[
https://issues.apache.org/jira/browse/ASTERIXDB-1556?page=com.atlassian.jira.plugin.system.issuetabpanels:comment-tabpanel&focusedCommentId=15403898#comment-15403898
]
Taewoo Kim edited comment on ASTERIXDB-1556 at 8/2/16 5:01 PM:
---------------------------------------------------------------
It seems that the compiler doesn't set the hash table size for
external-group-by, in-memory-hash-join, and hash-group-by during
APIFramework.compileQuery().
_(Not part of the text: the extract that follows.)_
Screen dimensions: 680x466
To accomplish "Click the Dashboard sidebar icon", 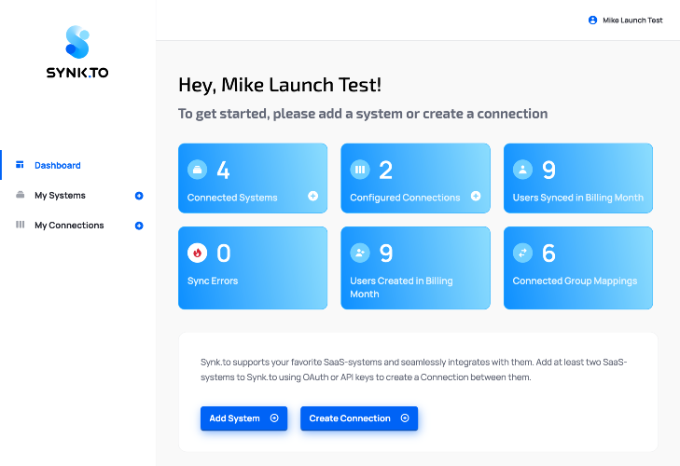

Only the following settings are applied.
{code:title=APIFramework.java|borderStyle=solid}
AsterixCompilerProperties compilerProperties =
AsterixAppContextInfo.getInstance().getCompilerProperties();
int frameSize = compilerProperties.getFrameSize();
int sortFrameLimit = (int) (compilerProperties.getSortMemorySize() /
frameSize);
int groupFrameLimit = (int) (compilerProperties.getGroupMemorySize() /
frameSize);
int joinFrameLimit = (int) (compilerProperties.getJoinMemorySize() /
frameSize);
OptimizationConfUtil.getPhysicalOptimizationConfig().setFrameSize(frameSize);
OptimizationConfUtil.getPhysicalOptimizationConfig().setMaxFramesExternalSort(sortFrameLimit);
OptimizationConfUtil.getPhysicalOptimizationConfig().setMaxFramesExternalGroupBy(groupFrameLimit);
OptimizationConfUtil.getPhysicalOptimizationConfig().setMaxFramesForJoin(joinFrameLimit);
{code}
Here, the number of frame limit is set. However, the hash table size is always
set to 10,485,767 based on the following setting in
PhysicalOptimizationConfig().
{code:title=PhysicalOptimizationConfig.java|borderStyle=solid}
public PhysicalOptimizationConfig() {
int frameSize = 32768;
setInt(FRAMESIZE, frameSize);
setInt(MAX_FRAMES_EXTERNAL_SORT, (int) (((long) 32 * MB) / frameSize));
setInt(MAX_FRAMES_EXTERNAL_GROUP_BY, (int) (((long) 32 * MB) /
frameSize));
// use http://www.rsok.com/~jrm/printprimes.html to find prime numbers
setInt(DEFAULT_HASH_GROUP_TABLE_SIZE, 10485767);
setInt(DEFAULT_EXTERNAL_GROUP_TABLE_SIZE, 10485767);
setInt(DEFAULT_IN_MEM_HASH_JOIN_TABLE_SIZE, 10485767);
}
{code}
Though we have three methods that can change the default table size, there are
no callers for these methods.
{code:title=PhysicalOptimizationConfig.java|borderStyle=solid}
public void setExternalGroupByTableSize(int tableSize) {
setInt(DEFAULT_EXTERNAL_GROUP_TABLE_SIZE, tableSize);
}
public void setInMemHashJoinTableSize(int tableSize) {
setInt(DEFAULT_IN_MEM_HASH_JOIN_TABLE_SIZE, tableSize);
}
public void setHashGroupByTableSize(int tableSize) {
setInt(DEFAULT_HASH_GROUP_TABLE_SIZE, tableSize);
}
{code}
I checked the hybrid-hash join part and it seems that The callers that create a
hash table in the join part is well adjusted based on the number of tuples
(file sizes). But, for Group-by, there is no such setting. So, the
HashSpillableTableFactory.buildSpillableTable() always set the 8 (INT_SIZE * 2)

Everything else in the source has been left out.